ENUNCIADO A:
Según el texto sobre los cargos de oficiales de la hermandad, ¿en qué año se estableció definitivamente que solo el mayordomo rindiera cuentas?
ENUNCIADO B:
Reanuda el texto sobre los cargos de oficiales de la hermandad a continuación de su última oración.

FRAGMENTO DEL TEXTO:
☆ ☆ ☆ ☆ ☆ ☆ ☆

Cap. II.: Los cargos de oficiales

 

El cargo principal en el gobierno de la hermandad era el de mayordomo –no olvidemos que la palabra significa, textualmente, el primero de la casa –, que entonces, como sigue siendolo hoy, era el responsable, administrador y gerente directo de los fondos y el patrimonio de la corporación. Debía rendir cuenta anual, en el correspondiente cabildo, de los ingresos y gastos realizados –del cargo y data –. Si el saldo era en su contra, quedaba obligado a restituir la diferencia, pero lo más frecuente era que el saldo fuese a su favor, por lo que, si salía reelegido, comenzaba el año siguiente siendo acreedor de la cofradía. De todas formas, hasta el año 1672 no se establece definitivamente que sea sólo él quien «diera cuenta, como a quien pertenece darla»: en años anteriores, de hecho el alcalde y el hermano mayor aceptaban también ingresos y efectuaban pagos, aunque no les correspondiera hacerlo. Para el cargo de mayordomo se elegía siempre a una persona experimentada, con trayectoria de honradez y seriedad y con ciertos recursos económicos –siempre dentro de la modestia de todos los hermanos–, ya que en no pocos casos debía adelantar algunos pagos y en todas las ocasiones actuar como principal garante. Debido a ello, siempre fueron elegidos negros libres, siendo esta una de las causas del acrecentamiento de la cofradía, contrariamente a lo que sucedió a algunas también de negros de otras ciudades andaluzas, en que al ser designados esclavos para el cargo y no poder procederse contra ellos si caían en irregularidades o mala administración, los problemas para la corporación eran más difícilmente solucionables (34).

☆ ☆ ☆ ☆ ☆ ☆ ☆

DATOS ALMACENADOS:

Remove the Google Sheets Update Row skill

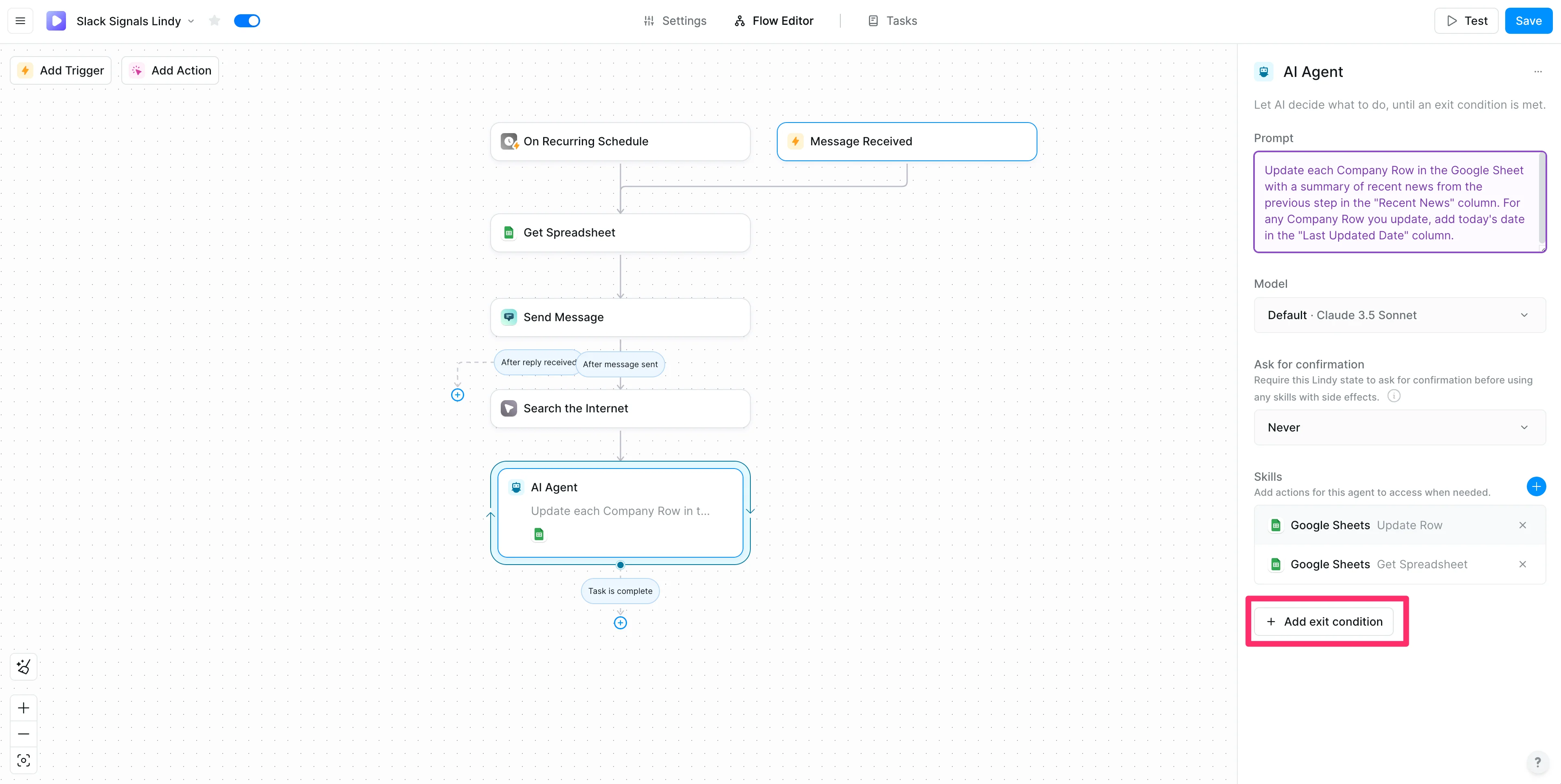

☆ ☆ ☆ ☆ ☆ ☆ ☆

RESULTADO A:
En el año 1672.

RESULTADO B:
Entre otros, fueron mayordomos en el siglo XVII Juan de Mena, Pedro de Lisboa, Sebastian de Villegas, Juan Pedro Criollo y Domingo Pérez. Este lo fue continuadamente durante varios años seguidos en la segunda mitad de la centuria, «por ser hombre celoso y que ha tenido muy buena cuenta de la Santa Capilla, que ha aumentado con muchas prendas, ornamentos y vestidos» –como consta en el acta del Cabildo de elecciones de 5 de mayo de 1675–, y porque «ninguno lo puede ser mejor que su merced» –como se recoge en el de 15 de abril de 1678– (34).

 

El alcalde era la cabeza simbólica de la hermandad y la máxima autoridad moral de esta, aunque no tenía la responsabilidad directa de la gestión. Por ello, el cargo había de recaer en una persona de reconocida antigüedad y significación en la cofradía, que hubiera pasado ya por diversos puestos en la misma. Se encargaba, sobre todo, ayudado por el fiscal, de mantener la cohesión y orden internos, garantizando el cumplimiento de las Reglas y la administración de justicia entre los hermanos, mediante el cumplimiento de aquellas y la preservación de los usos y costumbres propios de la cofradía y de su peculiaridad étnica. En ocasiones se elegía a dos: quizá uno de ellos realizara su cometido con especial jurisdicción sobre los cofrades esclavos y el otro sobre los libres, ya que esta dualidad de hermanos fue contemplada en la hermandad, en este siglo, a algunos efectos, como veremos luego. Si ello fue así, la autoridad de cada uno de los alcaldes se dirigiría fundamentalmente a los cofrades de su sector, aunque fuera reconocida por el conjunto de los hermanos. La existencia de dos alcaldes en aquella época está también documentada en otras cofradías de negros, como la de Huelva, explicandose ello por algunos autores como una reproducción a pequeña escala de los dos alcaldes ordinarios de los municipios que constituían la primera instancia del poder judicial castellano (36). De cualquier forma, ya sabemos, y lo vimos en su lugar, que en el siglo XV los propios reyes nombraron a algunos negros como mayorales de los negros sevillanos, en una función equivalente a la de alcalde del grupo étnico, aunque entonces la jurisdicción era, sobre todo, de carácter civil.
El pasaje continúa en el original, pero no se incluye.